▸ **The problem**:
Every line with the word "will" in it should be extracted from the data that follows.

▸ **Data provided**:
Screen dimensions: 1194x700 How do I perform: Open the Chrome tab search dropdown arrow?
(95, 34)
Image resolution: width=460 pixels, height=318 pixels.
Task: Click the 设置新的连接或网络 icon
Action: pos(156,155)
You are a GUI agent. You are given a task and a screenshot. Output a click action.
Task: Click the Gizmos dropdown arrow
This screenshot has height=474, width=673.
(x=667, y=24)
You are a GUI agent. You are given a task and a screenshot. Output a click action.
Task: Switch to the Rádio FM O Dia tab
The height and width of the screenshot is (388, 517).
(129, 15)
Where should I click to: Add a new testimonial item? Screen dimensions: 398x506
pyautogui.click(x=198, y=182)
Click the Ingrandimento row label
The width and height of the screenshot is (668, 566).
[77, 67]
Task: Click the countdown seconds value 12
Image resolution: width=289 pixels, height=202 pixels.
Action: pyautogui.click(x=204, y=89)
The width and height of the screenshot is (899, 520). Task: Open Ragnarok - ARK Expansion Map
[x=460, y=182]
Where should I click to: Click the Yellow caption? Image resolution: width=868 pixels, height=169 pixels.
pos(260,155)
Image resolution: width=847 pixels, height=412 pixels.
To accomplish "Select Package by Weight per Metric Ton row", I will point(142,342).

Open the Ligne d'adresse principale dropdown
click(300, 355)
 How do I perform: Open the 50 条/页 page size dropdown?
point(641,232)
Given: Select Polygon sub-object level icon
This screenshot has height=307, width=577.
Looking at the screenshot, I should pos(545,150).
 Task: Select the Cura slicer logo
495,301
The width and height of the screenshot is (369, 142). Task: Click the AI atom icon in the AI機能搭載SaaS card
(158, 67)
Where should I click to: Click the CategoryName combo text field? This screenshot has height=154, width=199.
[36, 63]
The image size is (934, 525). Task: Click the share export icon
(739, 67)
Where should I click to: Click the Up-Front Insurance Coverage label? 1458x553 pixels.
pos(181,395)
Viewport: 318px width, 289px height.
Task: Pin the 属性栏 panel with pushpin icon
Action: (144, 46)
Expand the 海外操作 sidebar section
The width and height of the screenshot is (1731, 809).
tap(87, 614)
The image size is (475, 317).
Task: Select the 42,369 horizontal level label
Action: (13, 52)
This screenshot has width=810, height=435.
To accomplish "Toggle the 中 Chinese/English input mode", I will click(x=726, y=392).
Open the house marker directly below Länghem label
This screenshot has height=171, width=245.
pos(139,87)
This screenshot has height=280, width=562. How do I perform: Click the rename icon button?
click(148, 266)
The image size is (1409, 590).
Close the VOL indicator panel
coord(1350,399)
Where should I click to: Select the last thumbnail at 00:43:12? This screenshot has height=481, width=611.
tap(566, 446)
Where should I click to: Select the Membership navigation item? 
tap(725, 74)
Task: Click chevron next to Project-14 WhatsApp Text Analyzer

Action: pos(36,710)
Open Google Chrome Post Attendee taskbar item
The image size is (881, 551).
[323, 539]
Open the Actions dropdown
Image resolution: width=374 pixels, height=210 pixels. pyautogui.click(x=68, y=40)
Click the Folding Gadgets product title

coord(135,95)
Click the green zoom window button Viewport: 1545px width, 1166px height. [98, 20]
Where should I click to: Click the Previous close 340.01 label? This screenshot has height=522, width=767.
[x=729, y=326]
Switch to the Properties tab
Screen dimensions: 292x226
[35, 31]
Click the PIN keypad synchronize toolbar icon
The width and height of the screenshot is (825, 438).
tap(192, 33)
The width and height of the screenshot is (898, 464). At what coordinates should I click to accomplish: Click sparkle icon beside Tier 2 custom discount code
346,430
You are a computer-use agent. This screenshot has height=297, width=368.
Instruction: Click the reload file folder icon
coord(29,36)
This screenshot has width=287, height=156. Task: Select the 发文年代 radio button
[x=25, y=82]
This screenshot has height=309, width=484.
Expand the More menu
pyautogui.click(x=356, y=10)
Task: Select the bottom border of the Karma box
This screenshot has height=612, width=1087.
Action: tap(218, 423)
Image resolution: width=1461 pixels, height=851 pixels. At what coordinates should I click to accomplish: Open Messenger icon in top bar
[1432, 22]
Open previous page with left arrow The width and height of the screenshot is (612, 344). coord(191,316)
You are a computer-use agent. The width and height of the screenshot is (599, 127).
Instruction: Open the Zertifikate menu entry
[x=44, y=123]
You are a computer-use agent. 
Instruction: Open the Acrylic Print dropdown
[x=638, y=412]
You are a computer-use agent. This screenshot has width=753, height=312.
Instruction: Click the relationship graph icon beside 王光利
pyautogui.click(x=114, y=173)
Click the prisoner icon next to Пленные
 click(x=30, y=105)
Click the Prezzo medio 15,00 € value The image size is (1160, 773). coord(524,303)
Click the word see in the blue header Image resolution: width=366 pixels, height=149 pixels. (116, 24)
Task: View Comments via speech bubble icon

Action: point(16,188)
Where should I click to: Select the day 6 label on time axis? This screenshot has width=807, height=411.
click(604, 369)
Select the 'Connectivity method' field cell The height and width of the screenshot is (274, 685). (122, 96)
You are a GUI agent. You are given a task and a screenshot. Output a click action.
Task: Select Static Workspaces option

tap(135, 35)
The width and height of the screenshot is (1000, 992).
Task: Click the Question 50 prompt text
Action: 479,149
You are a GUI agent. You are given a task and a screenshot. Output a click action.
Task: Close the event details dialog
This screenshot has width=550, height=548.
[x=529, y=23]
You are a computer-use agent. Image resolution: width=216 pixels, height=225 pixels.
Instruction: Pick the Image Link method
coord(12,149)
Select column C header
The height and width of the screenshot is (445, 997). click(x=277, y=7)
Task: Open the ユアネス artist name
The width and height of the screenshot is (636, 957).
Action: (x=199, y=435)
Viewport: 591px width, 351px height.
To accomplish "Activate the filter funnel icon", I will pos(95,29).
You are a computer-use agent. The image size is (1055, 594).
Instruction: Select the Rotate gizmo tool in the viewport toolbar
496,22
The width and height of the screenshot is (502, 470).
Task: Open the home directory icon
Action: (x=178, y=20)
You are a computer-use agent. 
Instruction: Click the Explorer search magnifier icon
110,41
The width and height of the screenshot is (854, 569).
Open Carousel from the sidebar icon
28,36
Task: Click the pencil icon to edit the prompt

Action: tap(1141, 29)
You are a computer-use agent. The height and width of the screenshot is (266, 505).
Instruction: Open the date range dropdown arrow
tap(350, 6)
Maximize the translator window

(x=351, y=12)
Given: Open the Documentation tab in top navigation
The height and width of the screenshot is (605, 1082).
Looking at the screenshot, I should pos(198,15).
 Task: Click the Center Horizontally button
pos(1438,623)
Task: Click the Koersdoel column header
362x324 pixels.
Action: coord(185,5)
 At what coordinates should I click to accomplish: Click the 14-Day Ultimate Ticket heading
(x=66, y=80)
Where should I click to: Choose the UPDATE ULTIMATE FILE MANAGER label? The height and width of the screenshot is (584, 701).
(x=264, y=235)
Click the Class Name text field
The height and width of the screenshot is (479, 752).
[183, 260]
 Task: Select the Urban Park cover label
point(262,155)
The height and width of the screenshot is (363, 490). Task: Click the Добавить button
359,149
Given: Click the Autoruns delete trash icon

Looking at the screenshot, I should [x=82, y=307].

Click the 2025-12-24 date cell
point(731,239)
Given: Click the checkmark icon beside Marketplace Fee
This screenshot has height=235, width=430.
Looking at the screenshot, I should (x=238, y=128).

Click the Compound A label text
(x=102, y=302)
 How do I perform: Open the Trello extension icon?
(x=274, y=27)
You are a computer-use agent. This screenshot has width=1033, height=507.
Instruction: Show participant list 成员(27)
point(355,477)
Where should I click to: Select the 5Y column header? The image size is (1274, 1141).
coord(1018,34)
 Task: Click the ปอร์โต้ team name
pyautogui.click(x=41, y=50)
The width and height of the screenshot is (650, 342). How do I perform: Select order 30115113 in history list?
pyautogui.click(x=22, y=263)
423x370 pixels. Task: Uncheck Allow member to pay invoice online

▸ **Response below**:
To accomplish "Select Package by Weight per Metric Ton row", I will point(142,342).
To accomplish "Toggle the 中 Chinese/English input mode", I will click(x=726, y=392).
To accomplish "Activate the filter funnel icon", I will pos(95,29).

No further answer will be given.